Enviada em 27/10/2019

Na Roma Antiga, percebeu-se que as notas oficiais redigidas de uma determinada forma despertavam maior interesse no corpo social. Hodiernamente, o Brasil enfrenta dificuldades no que se refere à questão do jornalismo sensacionalista. Isso deve ser enfrentado, uma vez que a Constituição Cidadã de 1988 garante a todo o cidadão o direito à informação, e esta deve ser correta e imparcial. Em face ao exposto, dois aspectos fazem-se relevantes: os prejuízos sociais gerados por essa problemática  e a incessante busca pela audiência.

Em primeira análise, é lícito postular que o sensacinalismo jornalístico é responsável por inúmeros prejuízos ao tecido social. De acordo com um estudo realizado pela Universidade de Oxford, 60% dos brasileiros confiam nas informações  veiculadas pelas grandes empresas de comunicação. No entanto, a pouquidade de informações transmitidas de modo imparcial impossibilitam a população de debater e expor diferentes pontos de vista. Nesse contexto, é perceptível o emprego do jornalismo sensacionalista para manipulação das massas. É fundamental, portanto, que sejam tomadas as medidas cabíveis para que o tecido social tenha acesso a informação de forma correta e imparcial.

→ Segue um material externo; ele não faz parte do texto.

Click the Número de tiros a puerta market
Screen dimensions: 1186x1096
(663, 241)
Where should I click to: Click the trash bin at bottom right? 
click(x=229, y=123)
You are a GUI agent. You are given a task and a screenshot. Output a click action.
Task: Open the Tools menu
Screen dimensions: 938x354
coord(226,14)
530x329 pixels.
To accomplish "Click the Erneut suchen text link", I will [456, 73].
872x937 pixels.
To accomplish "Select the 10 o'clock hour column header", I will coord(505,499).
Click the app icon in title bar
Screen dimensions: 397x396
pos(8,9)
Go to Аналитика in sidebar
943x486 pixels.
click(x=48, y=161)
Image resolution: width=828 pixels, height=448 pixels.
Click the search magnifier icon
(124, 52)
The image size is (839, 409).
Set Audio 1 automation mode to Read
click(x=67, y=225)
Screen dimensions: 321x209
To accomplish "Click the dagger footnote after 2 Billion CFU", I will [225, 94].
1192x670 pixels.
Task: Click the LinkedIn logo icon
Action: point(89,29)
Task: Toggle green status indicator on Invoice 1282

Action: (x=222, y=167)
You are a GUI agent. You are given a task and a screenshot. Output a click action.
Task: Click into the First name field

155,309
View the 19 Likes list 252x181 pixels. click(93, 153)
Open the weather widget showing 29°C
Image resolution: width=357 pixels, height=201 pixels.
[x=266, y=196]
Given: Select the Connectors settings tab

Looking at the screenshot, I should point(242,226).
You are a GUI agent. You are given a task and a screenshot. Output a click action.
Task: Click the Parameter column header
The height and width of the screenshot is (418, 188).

Outrossim, a incessante busca pela audiência faz com que o jornalismo seja utilizado apenas como  um meio para alcançar o maior índice de espectadores. Consoante a Contituição Federal, ninguém deve ser submetido a tortura, nem a tratamento  degradante, entretanto, no ano de 2012 uma reporter da Tv Bandeirantes fez uma entrevista com um suspeito de estupro e ridicularizou este por considerar a forma de falar do entrevistado errônea.  Logo, é notório que, na contemporaneidade, a busca pela audiência faz com que  inúmeros jornalistas violem o Código de Ética. Destarte, faz-se necessário que o público brasileiro torne-se consciente do tipo de informação que consome.

Por conseguinte, medidas são necessárias para resolver o impasse. Como forma de garantir isso, o Estado, em parceria com o Ministério da Educação, deve desenvolver um projeto, nas escolas de ensino fundamental e médio, por meio de palestras para pais e alunos, com o obvetivo de incentivar o desenvolvimento do senso crítico do corpo social. Dessa forma, poder-se-á combater o jornalismo sensacionalista e tornar o Brasil um país desenvolvido socialmente.